Listed entries:
⟨
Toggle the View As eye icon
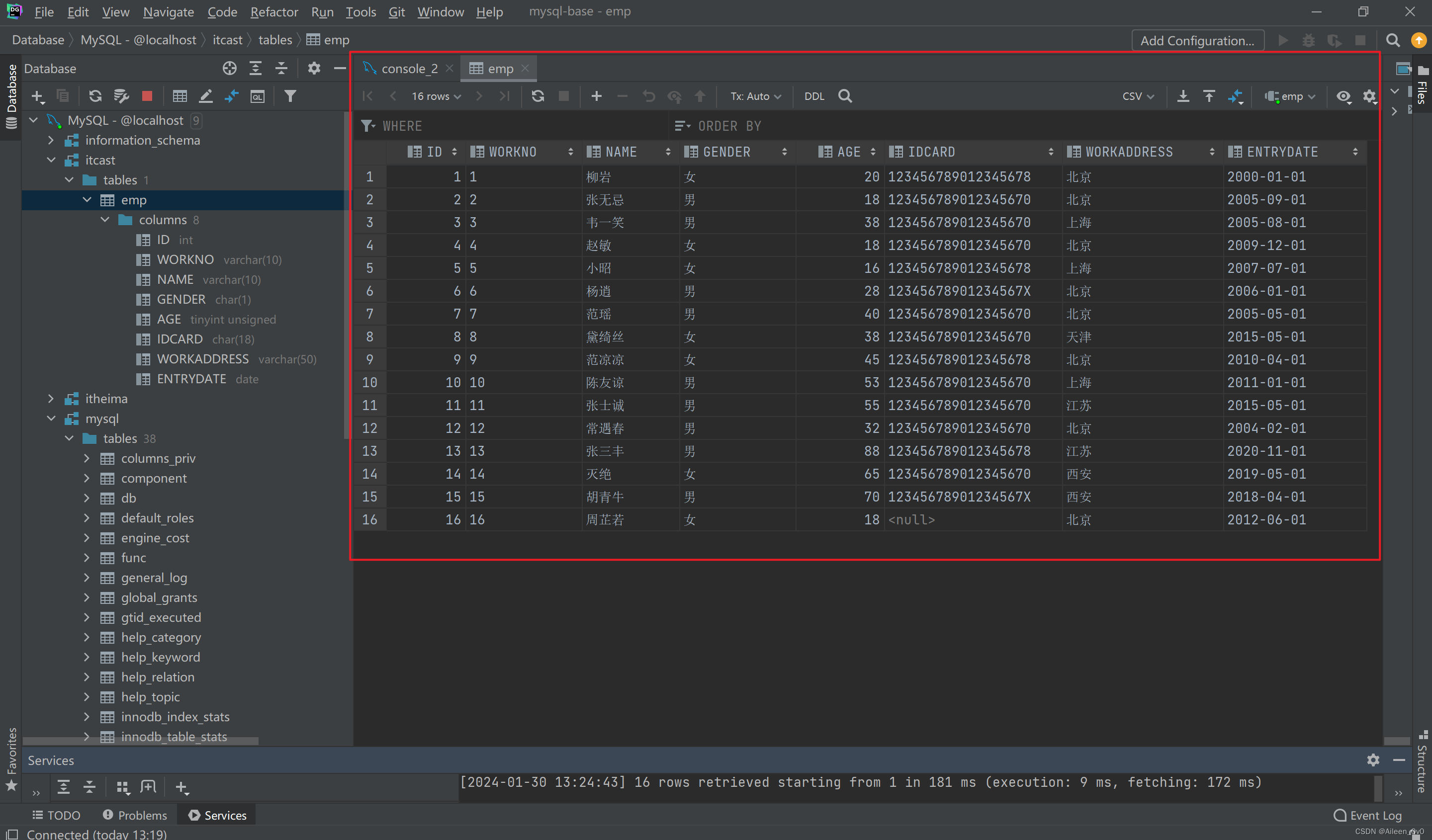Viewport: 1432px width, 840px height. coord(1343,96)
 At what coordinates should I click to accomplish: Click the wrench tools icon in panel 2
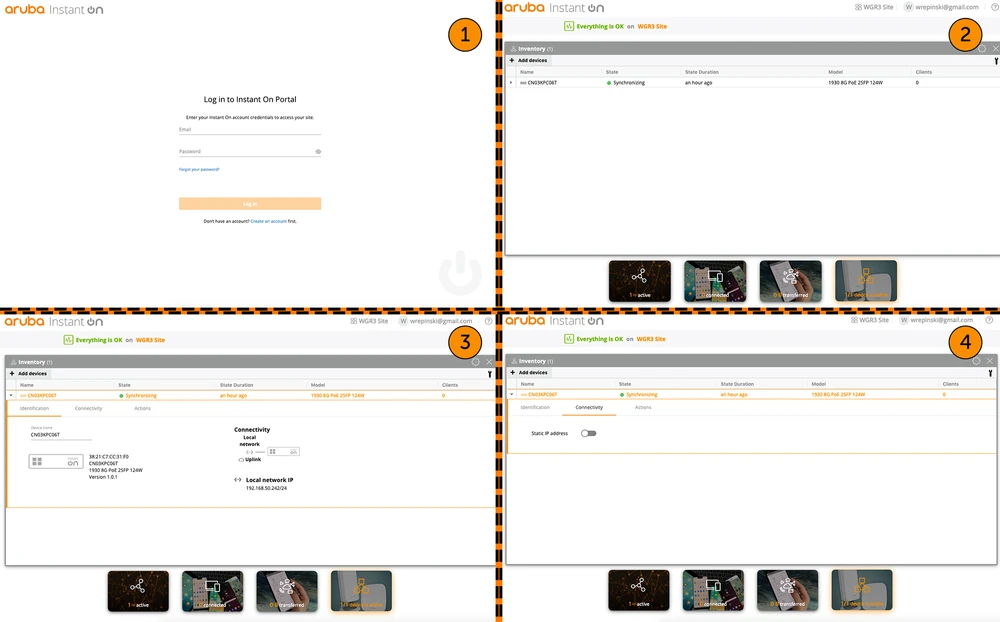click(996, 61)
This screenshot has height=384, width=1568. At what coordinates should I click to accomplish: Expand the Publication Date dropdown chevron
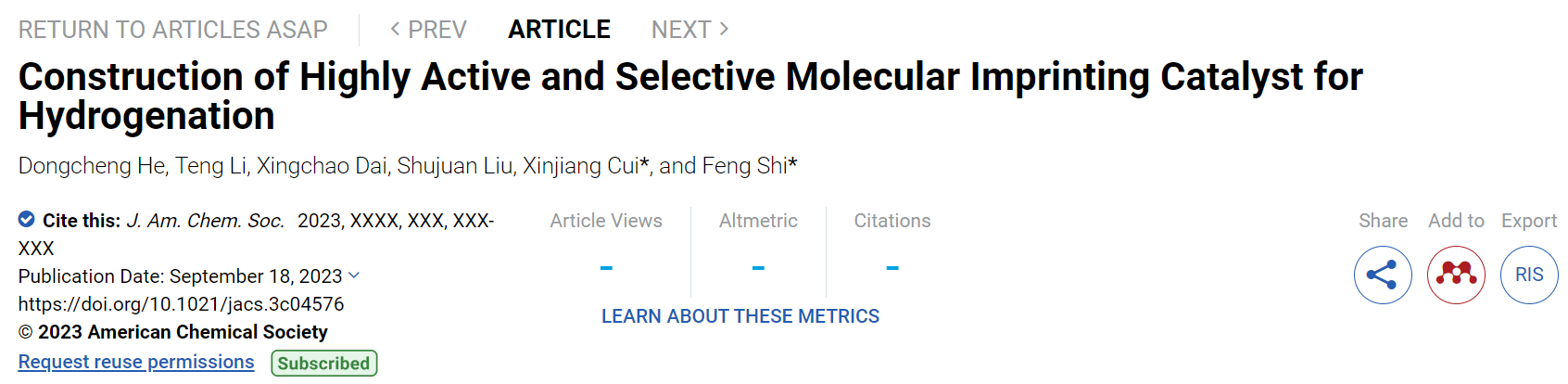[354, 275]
⟩
⟨
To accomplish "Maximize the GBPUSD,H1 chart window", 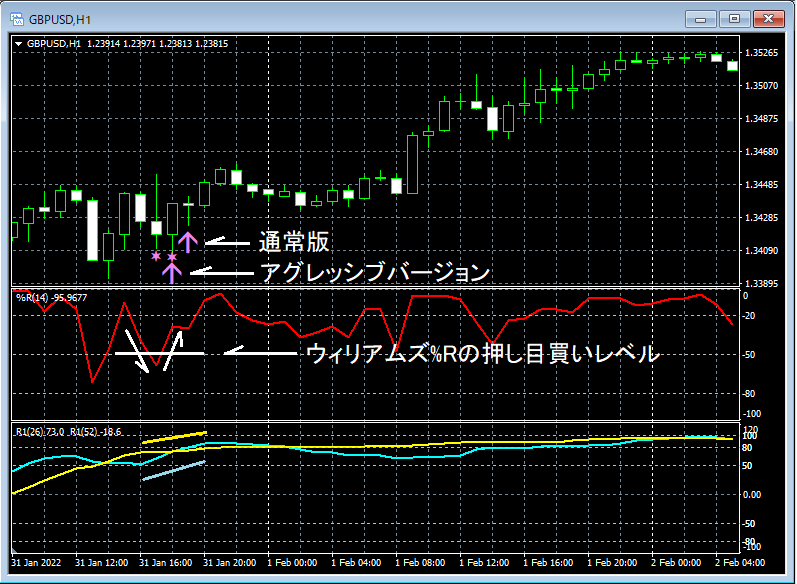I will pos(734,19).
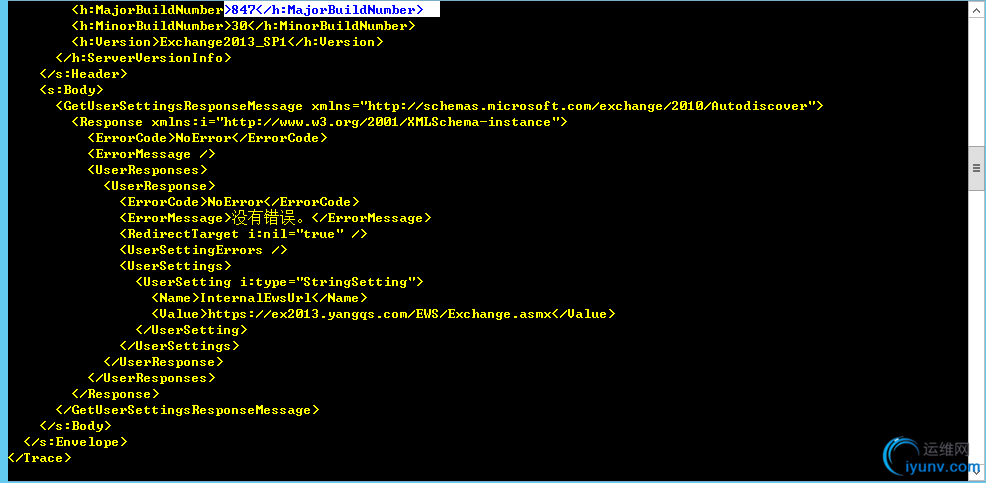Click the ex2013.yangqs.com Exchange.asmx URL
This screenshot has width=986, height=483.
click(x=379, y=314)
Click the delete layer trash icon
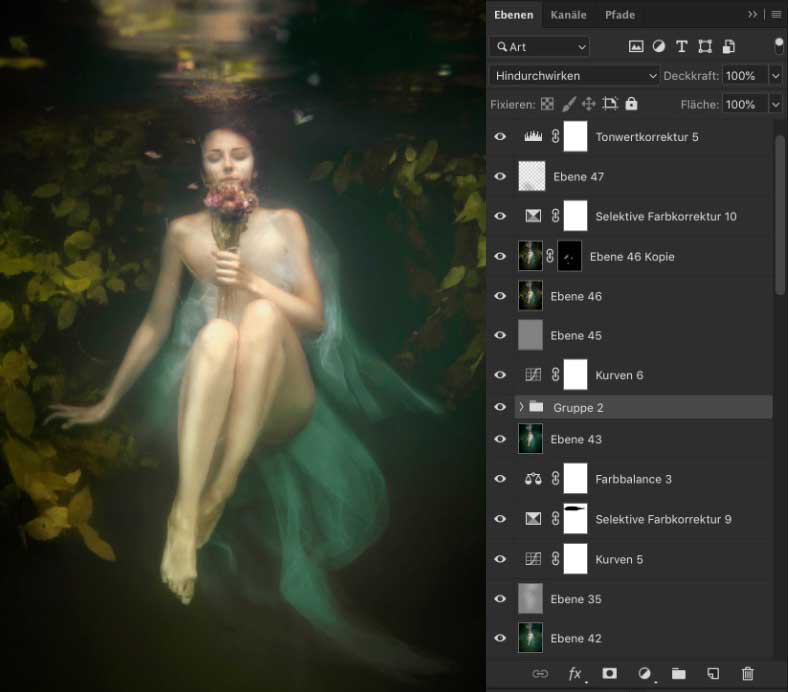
⟩
⟨
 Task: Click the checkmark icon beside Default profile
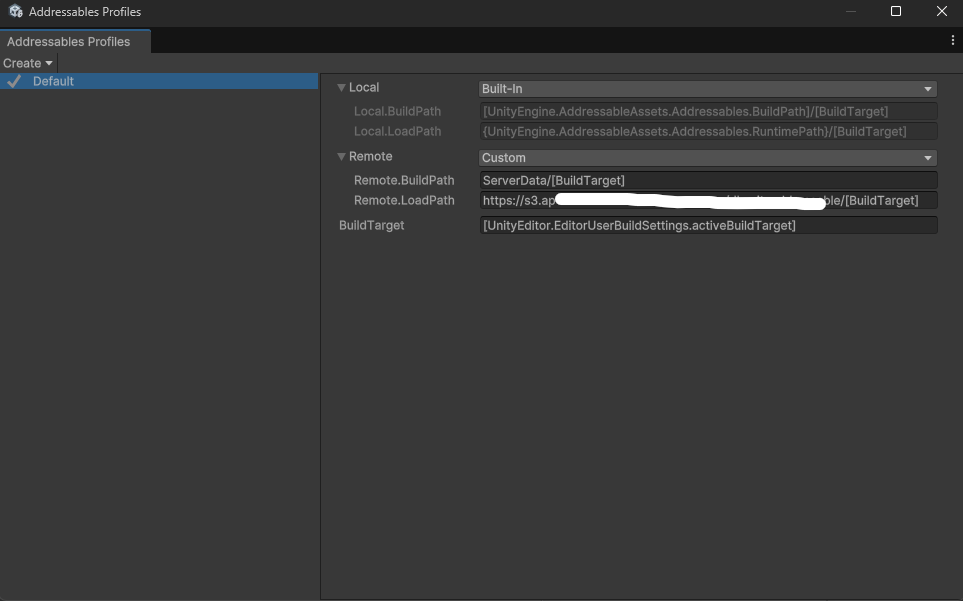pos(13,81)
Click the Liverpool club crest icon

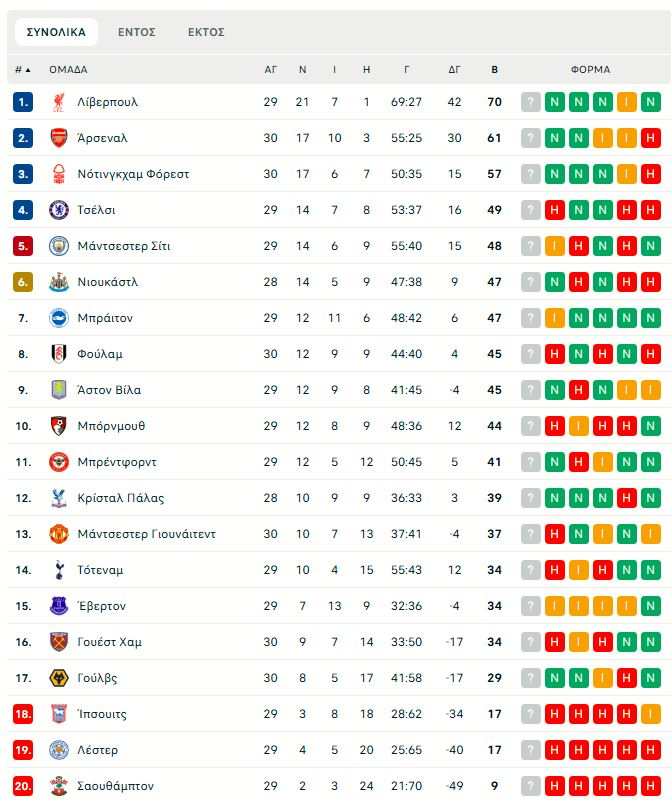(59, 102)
⟩
Task: Show every line of the items that contains the word "should", matching case exactly.

Exercise solution:
 At what coordinates should I click to accomplish: Click the wrench tools icon in panel 2
This screenshot has height=384, width=1568. At what coordinates should I click to accomplish: Expand the Publication Date dropdown chevron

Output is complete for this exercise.